The problem is this: Narrowness in thought and perspective is the first step in developing a closed mind.
I understand this from personal experience. In 1975, I was attending one of our country's finer institutions of higher education. I disagreed, however, with the educational methodology being used in the school's Political Science Honors Program, so refused to participate, even though I was one of the top students in the program. I was joined by my roommate, who was also a top student. Because we felt strongly about the approach being used, we invited the college's political science department to our house to discuss educational theory.

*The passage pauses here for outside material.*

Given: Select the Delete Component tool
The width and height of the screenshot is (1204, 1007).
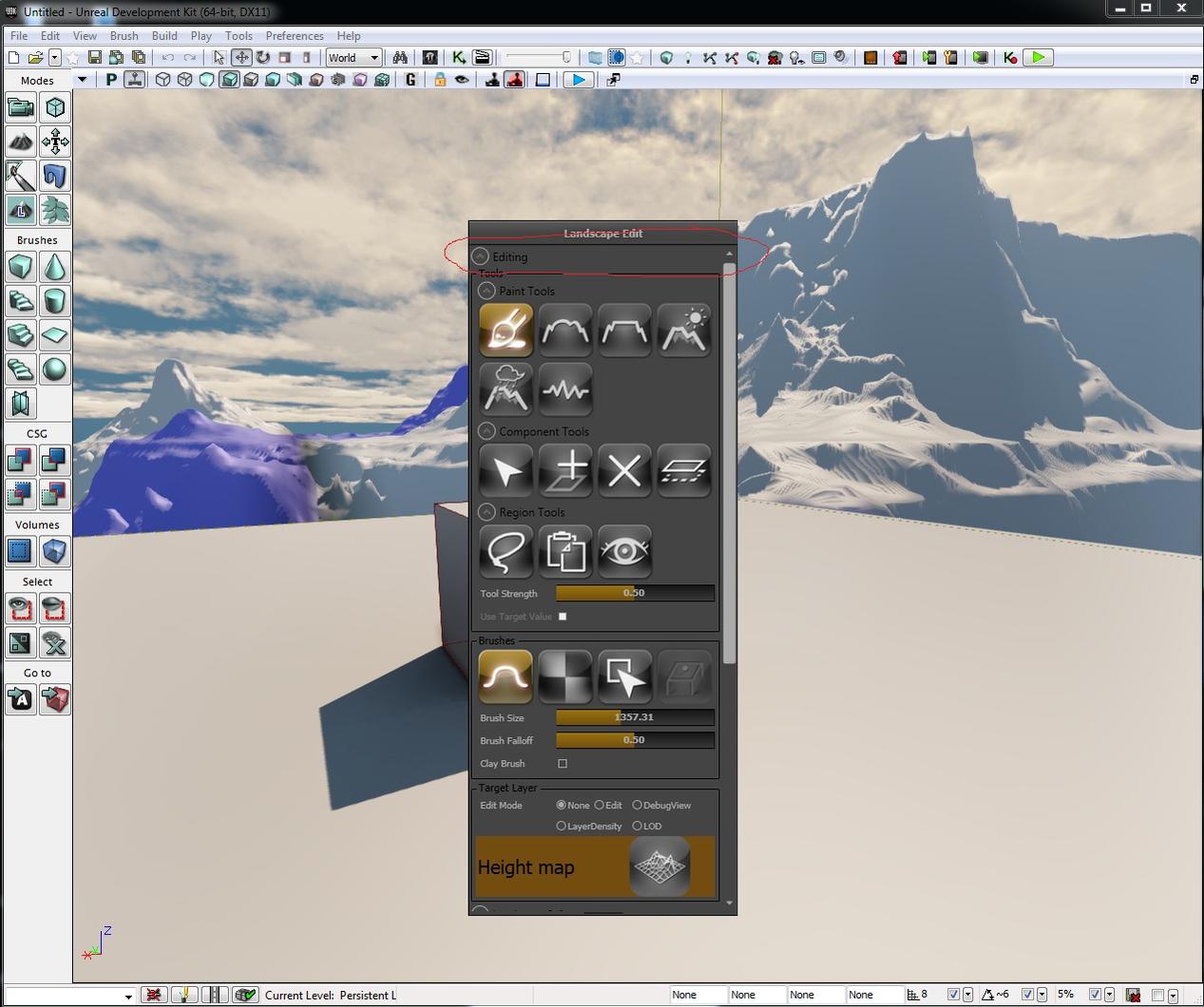Looking at the screenshot, I should (x=624, y=471).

At that event, the most outspoken professor in the department said: "Professors are like master cobblers. We know how to make shoes, and it is up to us to show our students how to do that, so they can become master cobblers as well."
Clearly, he saw education as an enterprise in which there were master teachers, who held the necessary knowledge of their trade, and students, who were to be depositories for this knowledge. It was a one-way understanding of education that didn't invite a diversity of perspective or experience into the conversation.

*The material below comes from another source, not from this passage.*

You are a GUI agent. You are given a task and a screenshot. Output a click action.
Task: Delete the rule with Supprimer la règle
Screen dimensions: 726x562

I responded that night saying, "What happens if students don't just want to make shoes?"
I believed (then and now) that education is a dynamic, contextual, interactive process, based on a community of teachers/learners participating together, who represent different voices, experiences, and perspectives and who need to explore voices outside their experience, as they seek to gain greater knowledge and understanding.

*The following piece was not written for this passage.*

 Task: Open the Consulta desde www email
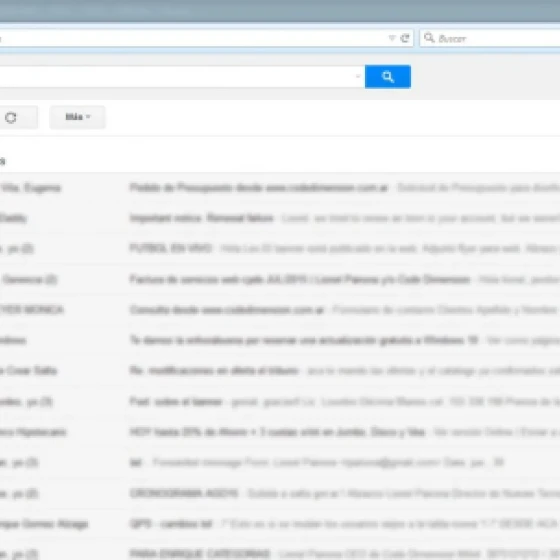[280, 310]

My question reflected something I learned years earlier from one of my favorite teachers, Jim Barlow, who taught high school in the Beaverton School District for over 40 years. Mr. Barlow's approach to education is detailed in a book he and Anil Naik wrote entitled "Unfettered: A Philosophy of Education."
In it, they say, "Young people are learning a mental process of actively and skillfully conceptualizing, evaluating, analyzing, synthesizing, and applying information to reach an answer or conclusion. They are learning a means to a way of seeing. … If a student develops the skill of critical thinking, they become more enthusiastic about the world because new situations and facts don't intimidate them. They are less afraid of the unknown and more curious to engage in it knowing they have a means to try and understand the unknown. … Schools can teach the skills involved in thinking critically and see that it is practiced."
In short, education is more than learning what to believe. It is about learning how to think.
Mr. Barlow was a master at helping students become critical thinkers in a complex world. We need more, not less, critical thinkers today.
For example, as Oregonians, shouldn't we learn both about what was involved for 19th-century Americans to travel along the Oregon Trail, as well as about what happened to Native peoples who had their lives and livelihoods destroyed as a result of this migration or about what happened to Black individuals who were banned from settling in Oregon because of exclusionary laws?
Why wouldn't our learning of Oregon history include the experiences and perspectives of those who were victims of the Indian schools, as well as the stories of new migrants to this region?
Learning should encompass the complexity and diversity of our stories for it to be full and complete. By not hearing from multiple perspectives, we receive a partial education, making it difficult to live in and navigate a diverse world.
Many of today's educational debates center around not just understanding our past, but also learning how to apply critical thinking to our current reality. What does it mean when we fail to understand the fullness of our history or the complexity of our world? It means we settle for simply making "shoes" in a world that demands much more from us.
A lot is at stake in the current debates about our schools. Are we committed to teaching our children how to become critical thinkers, or will we settle for something less?
Lowell Greathouse is a retired United Methodist minister who served local churches in Beaverton, Lake Oswego and Portland. He lives in Forest Grove.